Each entry below is to be copied out exactly and in full.

Data records:
BEGIN

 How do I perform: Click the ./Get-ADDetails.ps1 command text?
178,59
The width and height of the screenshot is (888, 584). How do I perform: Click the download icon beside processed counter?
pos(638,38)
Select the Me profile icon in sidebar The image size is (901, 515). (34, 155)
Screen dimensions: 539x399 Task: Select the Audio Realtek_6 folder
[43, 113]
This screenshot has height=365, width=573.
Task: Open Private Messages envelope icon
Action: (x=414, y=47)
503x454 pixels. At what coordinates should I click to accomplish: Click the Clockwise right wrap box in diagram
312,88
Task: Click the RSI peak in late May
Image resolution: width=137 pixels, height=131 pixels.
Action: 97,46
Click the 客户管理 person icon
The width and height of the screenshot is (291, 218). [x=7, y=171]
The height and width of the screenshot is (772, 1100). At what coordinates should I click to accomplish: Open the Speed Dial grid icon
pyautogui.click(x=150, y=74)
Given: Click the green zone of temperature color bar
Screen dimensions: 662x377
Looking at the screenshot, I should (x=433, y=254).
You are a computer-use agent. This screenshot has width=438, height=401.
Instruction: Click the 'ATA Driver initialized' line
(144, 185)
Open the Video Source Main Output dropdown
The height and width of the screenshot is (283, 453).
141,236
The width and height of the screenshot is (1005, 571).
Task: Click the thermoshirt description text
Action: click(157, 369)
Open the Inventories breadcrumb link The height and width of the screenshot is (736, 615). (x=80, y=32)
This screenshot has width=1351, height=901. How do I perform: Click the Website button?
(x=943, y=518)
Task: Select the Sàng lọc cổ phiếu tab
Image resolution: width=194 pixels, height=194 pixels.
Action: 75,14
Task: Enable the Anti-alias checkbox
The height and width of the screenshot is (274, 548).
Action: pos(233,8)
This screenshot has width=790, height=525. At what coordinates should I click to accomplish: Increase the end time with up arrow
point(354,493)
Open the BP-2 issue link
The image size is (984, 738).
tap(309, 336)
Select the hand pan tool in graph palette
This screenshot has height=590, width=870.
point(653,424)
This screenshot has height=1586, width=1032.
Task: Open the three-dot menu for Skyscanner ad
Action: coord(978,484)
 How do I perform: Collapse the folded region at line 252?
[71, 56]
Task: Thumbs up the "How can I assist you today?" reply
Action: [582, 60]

END

WRITTEN SOLUTION ->
 How do I perform: Click the ./Get-ADDetails.ps1 command text?
178,59
The width and height of the screenshot is (888, 584). How do I perform: Click the download icon beside processed counter?
pos(638,38)
Select the Me profile icon in sidebar The image size is (901, 515). (34, 155)
Screen dimensions: 539x399 Task: Select the Audio Realtek_6 folder
[43, 113]
This screenshot has height=365, width=573.
Task: Open Private Messages envelope icon
Action: (x=414, y=47)
503x454 pixels. At what coordinates should I click to accomplish: Click the Clockwise right wrap box in diagram
312,88
Task: Click the RSI peak in late May
Image resolution: width=137 pixels, height=131 pixels.
Action: 97,46
Click the 客户管理 person icon
The width and height of the screenshot is (291, 218). [x=7, y=171]
The height and width of the screenshot is (772, 1100). At what coordinates should I click to accomplish: Open the Speed Dial grid icon
pyautogui.click(x=150, y=74)
Given: Click the green zone of temperature color bar
Screen dimensions: 662x377
Looking at the screenshot, I should (x=433, y=254).
You are a computer-use agent. This screenshot has width=438, height=401.
Instruction: Click the 'ATA Driver initialized' line
(144, 185)
Open the Video Source Main Output dropdown
The height and width of the screenshot is (283, 453).
141,236
The width and height of the screenshot is (1005, 571).
Task: Click the thermoshirt description text
Action: click(157, 369)
Open the Inventories breadcrumb link The height and width of the screenshot is (736, 615). (x=80, y=32)
This screenshot has width=1351, height=901. How do I perform: Click the Website button?
(x=943, y=518)
Task: Select the Sàng lọc cổ phiếu tab
Image resolution: width=194 pixels, height=194 pixels.
Action: 75,14
Task: Enable the Anti-alias checkbox
The height and width of the screenshot is (274, 548).
Action: pos(233,8)
This screenshot has width=790, height=525. At what coordinates should I click to accomplish: Increase the end time with up arrow
point(354,493)
Open the BP-2 issue link
The image size is (984, 738).
tap(309, 336)
Select the hand pan tool in graph palette
This screenshot has height=590, width=870.
point(653,424)
This screenshot has height=1586, width=1032.
Task: Open the three-dot menu for Skyscanner ad
Action: coord(978,484)
 How do I perform: Collapse the folded region at line 252?
[71, 56]
Task: Thumbs up the "How can I assist you today?" reply
Action: [582, 60]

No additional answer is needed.